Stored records
::::::::
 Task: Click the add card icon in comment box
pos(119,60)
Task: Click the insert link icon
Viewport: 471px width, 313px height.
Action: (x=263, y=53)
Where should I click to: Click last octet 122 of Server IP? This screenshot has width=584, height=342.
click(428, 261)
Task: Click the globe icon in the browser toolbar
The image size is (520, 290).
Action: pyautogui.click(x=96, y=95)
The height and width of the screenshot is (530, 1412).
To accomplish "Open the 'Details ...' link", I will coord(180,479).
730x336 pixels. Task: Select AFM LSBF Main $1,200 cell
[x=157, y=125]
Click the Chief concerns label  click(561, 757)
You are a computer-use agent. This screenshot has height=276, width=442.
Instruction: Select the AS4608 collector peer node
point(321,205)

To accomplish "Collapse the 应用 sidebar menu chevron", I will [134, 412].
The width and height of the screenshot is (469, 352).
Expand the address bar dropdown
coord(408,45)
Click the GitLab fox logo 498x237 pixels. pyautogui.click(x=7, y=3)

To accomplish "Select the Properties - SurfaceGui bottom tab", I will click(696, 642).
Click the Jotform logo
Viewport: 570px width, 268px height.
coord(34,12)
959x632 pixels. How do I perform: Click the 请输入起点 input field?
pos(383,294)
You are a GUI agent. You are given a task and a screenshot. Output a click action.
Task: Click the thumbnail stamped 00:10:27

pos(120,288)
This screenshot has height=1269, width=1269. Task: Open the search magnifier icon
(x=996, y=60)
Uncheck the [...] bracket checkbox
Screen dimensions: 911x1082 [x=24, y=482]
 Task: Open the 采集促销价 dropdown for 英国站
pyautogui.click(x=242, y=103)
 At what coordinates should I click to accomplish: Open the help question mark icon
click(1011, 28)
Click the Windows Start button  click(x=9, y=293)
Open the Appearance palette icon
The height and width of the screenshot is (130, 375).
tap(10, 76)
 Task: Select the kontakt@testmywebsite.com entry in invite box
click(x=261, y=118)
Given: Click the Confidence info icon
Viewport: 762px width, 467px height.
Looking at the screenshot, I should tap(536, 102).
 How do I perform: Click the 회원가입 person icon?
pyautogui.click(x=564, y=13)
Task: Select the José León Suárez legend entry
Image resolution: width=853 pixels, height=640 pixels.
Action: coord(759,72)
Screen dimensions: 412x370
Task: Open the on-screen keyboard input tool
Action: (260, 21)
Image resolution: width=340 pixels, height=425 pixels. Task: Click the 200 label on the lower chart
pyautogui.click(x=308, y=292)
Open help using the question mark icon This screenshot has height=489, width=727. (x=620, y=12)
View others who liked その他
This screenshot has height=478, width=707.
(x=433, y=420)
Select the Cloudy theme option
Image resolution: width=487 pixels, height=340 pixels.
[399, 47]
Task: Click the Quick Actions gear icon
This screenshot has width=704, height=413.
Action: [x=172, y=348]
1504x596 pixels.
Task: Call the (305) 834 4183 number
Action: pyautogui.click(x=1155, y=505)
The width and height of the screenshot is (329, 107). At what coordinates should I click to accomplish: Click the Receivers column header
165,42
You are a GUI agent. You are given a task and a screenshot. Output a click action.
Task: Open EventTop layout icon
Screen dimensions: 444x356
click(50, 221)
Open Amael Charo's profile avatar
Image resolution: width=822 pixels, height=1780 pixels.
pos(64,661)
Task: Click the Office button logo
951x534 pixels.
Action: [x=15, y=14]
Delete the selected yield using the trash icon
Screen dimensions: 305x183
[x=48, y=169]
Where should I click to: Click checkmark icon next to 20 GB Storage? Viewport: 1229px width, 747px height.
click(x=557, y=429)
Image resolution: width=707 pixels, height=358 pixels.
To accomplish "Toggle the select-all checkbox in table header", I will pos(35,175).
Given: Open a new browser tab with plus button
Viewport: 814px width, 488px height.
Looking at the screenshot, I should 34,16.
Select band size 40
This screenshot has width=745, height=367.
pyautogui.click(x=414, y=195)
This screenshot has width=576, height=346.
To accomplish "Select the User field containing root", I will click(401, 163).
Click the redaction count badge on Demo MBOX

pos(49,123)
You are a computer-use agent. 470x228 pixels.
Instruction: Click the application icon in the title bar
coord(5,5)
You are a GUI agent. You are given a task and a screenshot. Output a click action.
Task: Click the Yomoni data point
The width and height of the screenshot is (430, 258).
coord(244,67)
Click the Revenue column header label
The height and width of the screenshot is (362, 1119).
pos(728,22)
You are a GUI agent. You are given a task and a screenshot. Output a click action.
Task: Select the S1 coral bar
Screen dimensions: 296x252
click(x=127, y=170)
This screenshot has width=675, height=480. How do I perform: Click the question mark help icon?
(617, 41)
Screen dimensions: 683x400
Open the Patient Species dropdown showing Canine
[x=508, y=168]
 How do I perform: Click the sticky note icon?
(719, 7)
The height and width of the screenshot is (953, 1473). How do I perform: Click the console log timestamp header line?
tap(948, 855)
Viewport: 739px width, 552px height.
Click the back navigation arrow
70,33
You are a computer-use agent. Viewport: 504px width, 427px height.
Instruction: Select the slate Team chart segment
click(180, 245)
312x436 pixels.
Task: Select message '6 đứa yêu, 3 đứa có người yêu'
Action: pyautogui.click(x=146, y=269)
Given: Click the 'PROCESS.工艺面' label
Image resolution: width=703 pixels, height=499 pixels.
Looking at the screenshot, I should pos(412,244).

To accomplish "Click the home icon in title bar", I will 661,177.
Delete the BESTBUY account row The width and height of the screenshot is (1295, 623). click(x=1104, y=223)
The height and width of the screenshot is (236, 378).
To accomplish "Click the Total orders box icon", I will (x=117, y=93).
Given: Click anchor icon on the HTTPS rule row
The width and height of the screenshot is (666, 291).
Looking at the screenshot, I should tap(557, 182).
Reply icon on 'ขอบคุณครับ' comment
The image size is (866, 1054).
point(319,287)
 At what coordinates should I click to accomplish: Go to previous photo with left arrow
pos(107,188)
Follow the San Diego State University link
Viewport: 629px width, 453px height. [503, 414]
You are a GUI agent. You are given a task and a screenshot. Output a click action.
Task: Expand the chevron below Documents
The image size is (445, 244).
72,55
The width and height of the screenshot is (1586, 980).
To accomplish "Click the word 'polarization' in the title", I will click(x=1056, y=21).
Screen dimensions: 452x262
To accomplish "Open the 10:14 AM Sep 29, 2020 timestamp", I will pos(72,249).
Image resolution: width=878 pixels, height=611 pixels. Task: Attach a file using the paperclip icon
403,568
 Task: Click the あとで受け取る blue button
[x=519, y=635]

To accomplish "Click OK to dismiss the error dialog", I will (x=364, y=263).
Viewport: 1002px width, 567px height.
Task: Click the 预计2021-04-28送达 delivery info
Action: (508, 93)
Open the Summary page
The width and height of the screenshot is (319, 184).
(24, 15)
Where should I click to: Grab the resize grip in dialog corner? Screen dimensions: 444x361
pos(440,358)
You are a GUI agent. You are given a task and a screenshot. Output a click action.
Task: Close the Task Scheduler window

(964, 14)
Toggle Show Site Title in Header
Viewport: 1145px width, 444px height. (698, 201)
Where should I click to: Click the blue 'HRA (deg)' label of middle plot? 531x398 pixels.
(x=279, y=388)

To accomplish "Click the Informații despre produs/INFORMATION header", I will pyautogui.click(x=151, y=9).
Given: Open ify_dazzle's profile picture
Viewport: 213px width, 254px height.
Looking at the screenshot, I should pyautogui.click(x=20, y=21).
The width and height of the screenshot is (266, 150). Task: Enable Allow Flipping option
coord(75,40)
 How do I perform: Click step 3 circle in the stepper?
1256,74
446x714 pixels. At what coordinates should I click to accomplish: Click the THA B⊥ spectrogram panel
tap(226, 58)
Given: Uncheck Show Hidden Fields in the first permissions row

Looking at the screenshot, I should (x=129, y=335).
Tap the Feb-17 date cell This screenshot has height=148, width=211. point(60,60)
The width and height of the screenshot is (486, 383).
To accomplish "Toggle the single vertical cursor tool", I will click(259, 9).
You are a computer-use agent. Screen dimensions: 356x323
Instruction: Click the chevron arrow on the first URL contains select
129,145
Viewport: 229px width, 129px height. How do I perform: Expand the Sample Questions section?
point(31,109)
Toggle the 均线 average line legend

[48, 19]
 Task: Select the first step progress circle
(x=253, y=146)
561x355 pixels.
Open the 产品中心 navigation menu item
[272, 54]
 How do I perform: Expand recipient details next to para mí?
::::::::
> [REQUIRED WORK]: Copy out each line of the records where the string "browser" appears.

> [ANSWER SECTION]:
Task: Click the globe icon in the browser toolbar
Given: Open a new browser tab with plus button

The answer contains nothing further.